# [Exercise requirements]
Give back each entry exactly as written, apart from the pictures.

# [Study material]
________________

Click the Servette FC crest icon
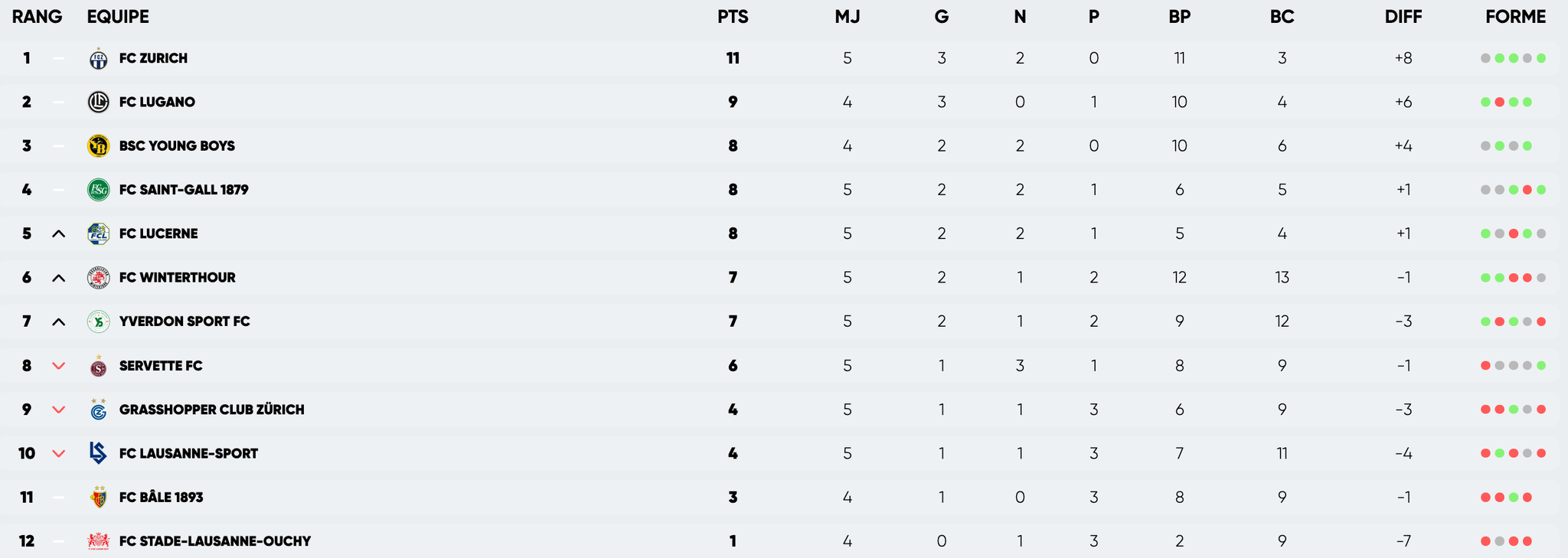1568x558 pixels. (98, 367)
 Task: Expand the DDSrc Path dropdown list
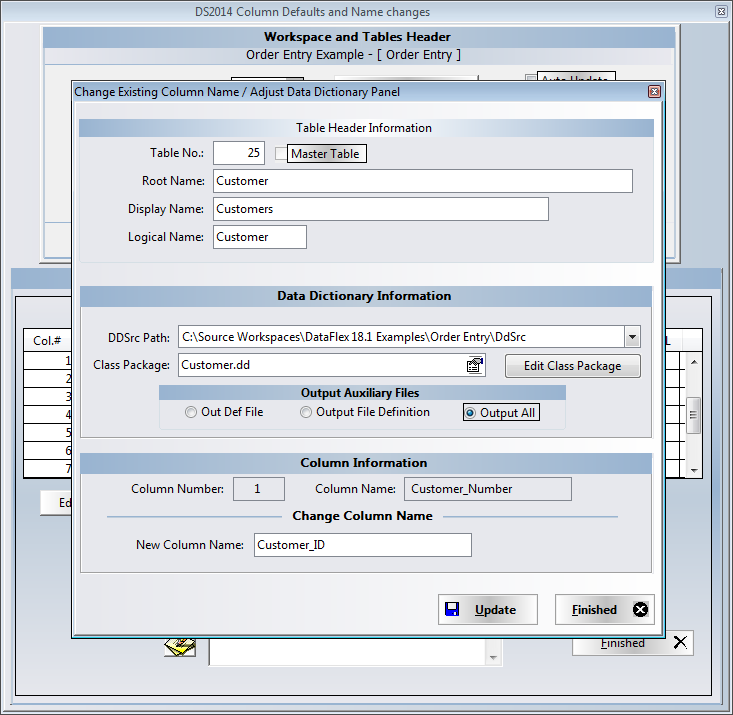coord(631,337)
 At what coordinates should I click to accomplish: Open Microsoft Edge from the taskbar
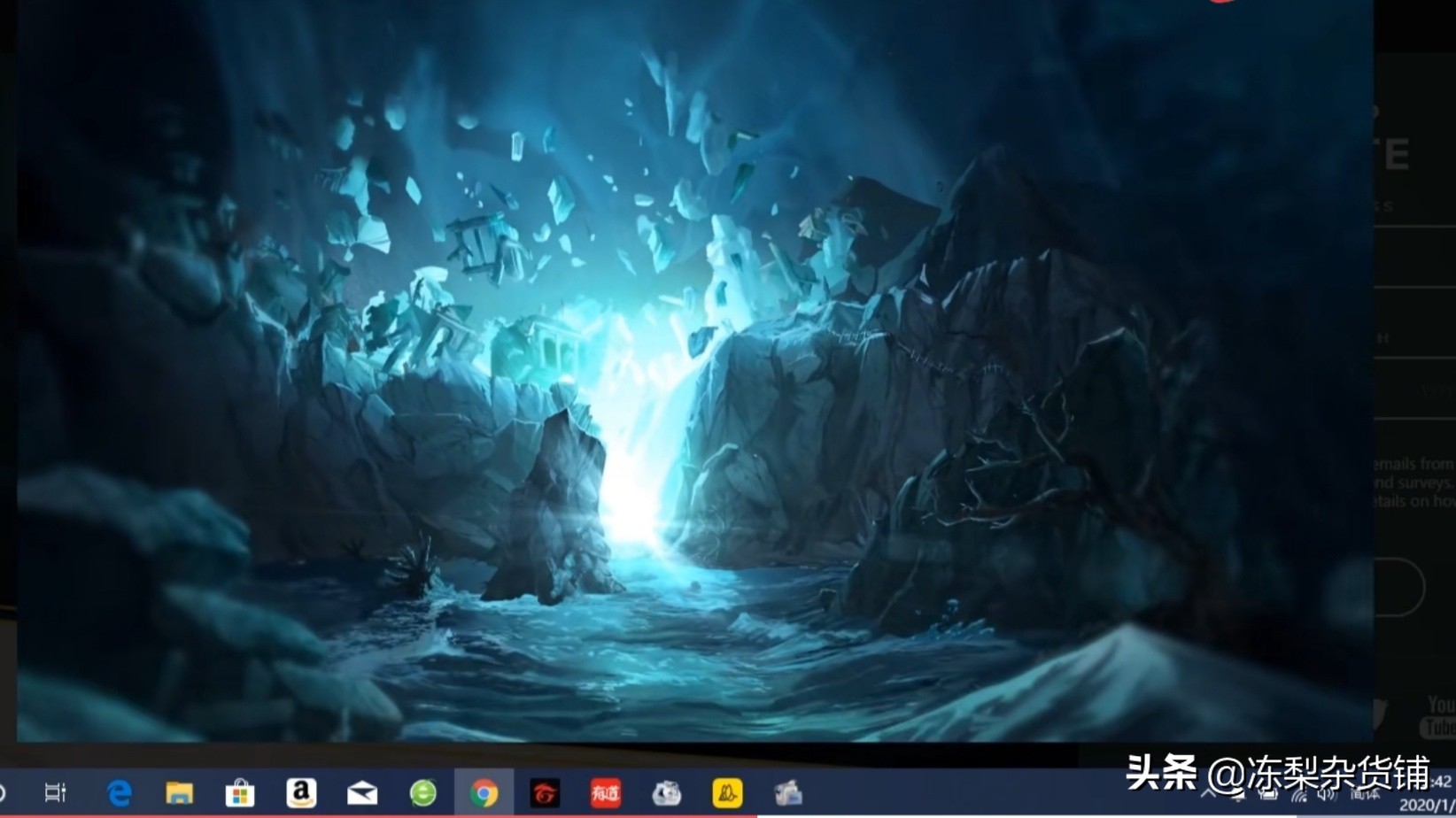click(x=119, y=792)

________________

# [Response area]
Click the Servette FC crest icon
1568x558 pixels. (98, 367)
 Task: Expand the DDSrc Path dropdown list
coord(631,337)
 At what coordinates should I click to accomplish: Open Microsoft Edge from the taskbar
click(x=119, y=792)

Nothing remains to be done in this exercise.